==== Text excerpt ====
Apple cider vinegar has long been touted as a cure all for a number of different ailments – it is easily produced with apples (or apple scraps), water, sugar and time.

You may have heard of good quality apple cider vinegar containing the ‘mother’. This is the strands or sediment you might see in the bottle that is made up of beneficial proteins, enzymes and bacteria that give the liquid a murky look. The main compound of apple cider vinegar is acetic acid, which has a number of health benefits.

Lowering blood pressure

Regularly taking apple cider vinegar can result in lower blood pressure. It is thought that apple cider vinegar works by reducing an enzyme present in the body called renin. Renin is responsible for regulating the body’s water and blood pressure levels and therefore lowering blood pressure. Acetic acid can also help with nutrient absorption, particularly calcium which also helps to lower blood pressure.

Prevents acid reflux and heartburn

Generally, people that suffer from acid reflux actually have stomach acid with a higher pH than necessary (i.e. it is not acidic enough), so drinking apple cider vinegar can help increase this acidity and therefore the digestion of food, preventing the awful symptoms of heartburn. Medications such as omeprazole may soothe symptoms, but are actually exacerbating the root cause by reducing acidity in the stomach.

Managing blood sugar

The acetic acid present in apple cider vinegar improves insulin sensitivity, significantly lowering blood sugar levels. It can be used safely by people with diabetes, pre-diabetes (metabolic syndrome) or those that just want to manage their blood sugar levels for other reasons.
==== Stored data ====
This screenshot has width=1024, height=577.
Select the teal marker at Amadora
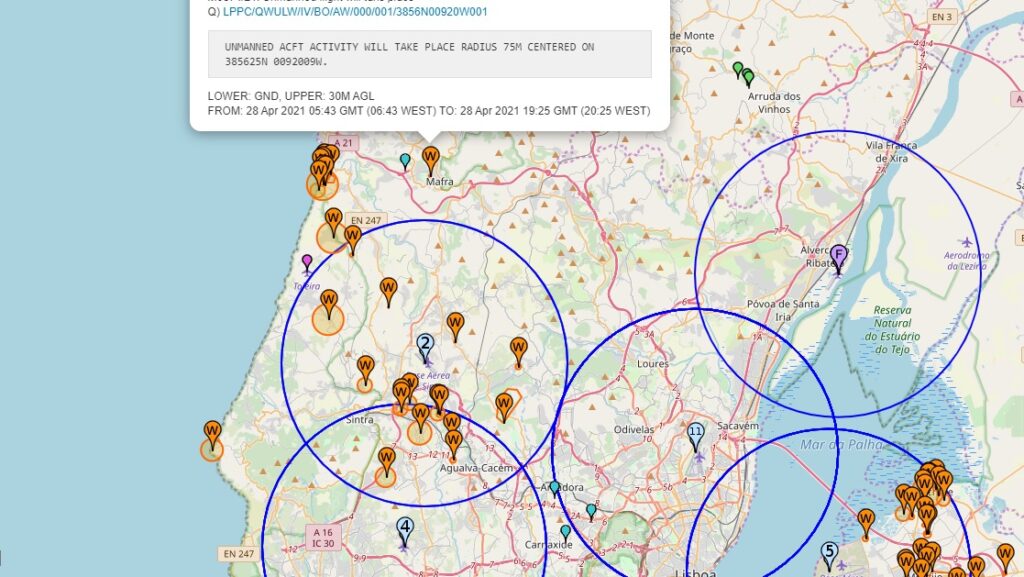tap(555, 488)
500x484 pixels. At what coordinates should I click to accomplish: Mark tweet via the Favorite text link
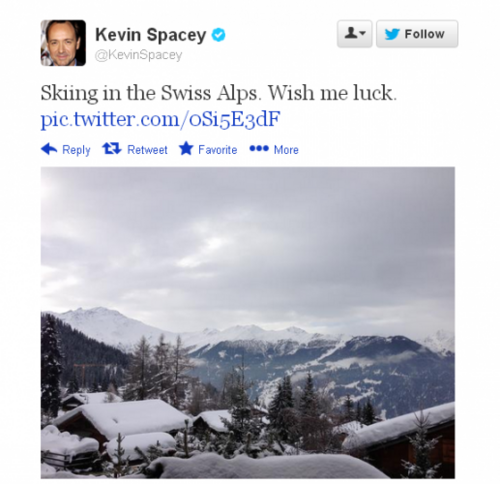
====
▶ _Study questions_:
1. Edit the apple cider vinegar text by rewriting the part starting with "You may have" and going on through "to lower blood pressure.", with "murky" changed to "cloudy".
2. According to the apple cider vinegar text, what enzyme in the body is apple cider vinegar thought to reduce in order to lower blood pressure?
The listing has no connection to the apple cider vinegar text.

▶ _Task-by-task results_:
1.
You may have heard of good quality apple cider vinegar containing the ‘mother’. This is the strands or sediment you might see in the bottle that is made up of beneficial proteins, enzymes and bacteria that give the liquid a cloudy look. The main compound of apple cider vinegar is acetic acid, which has a number of health benefits.

Lowering blood pressure

Regularly taking apple cider vinegar can result in lower blood pressure. It is thought that apple cider vinegar works by reducing an enzyme present in the body called renin. Renin is responsible for regulating the body’s water and blood pressure levels and therefore lowering blood pressure. Acetic acid can also help with nutrient absorption, particularly calcium which also helps to lower blood pressure.

2. Renin.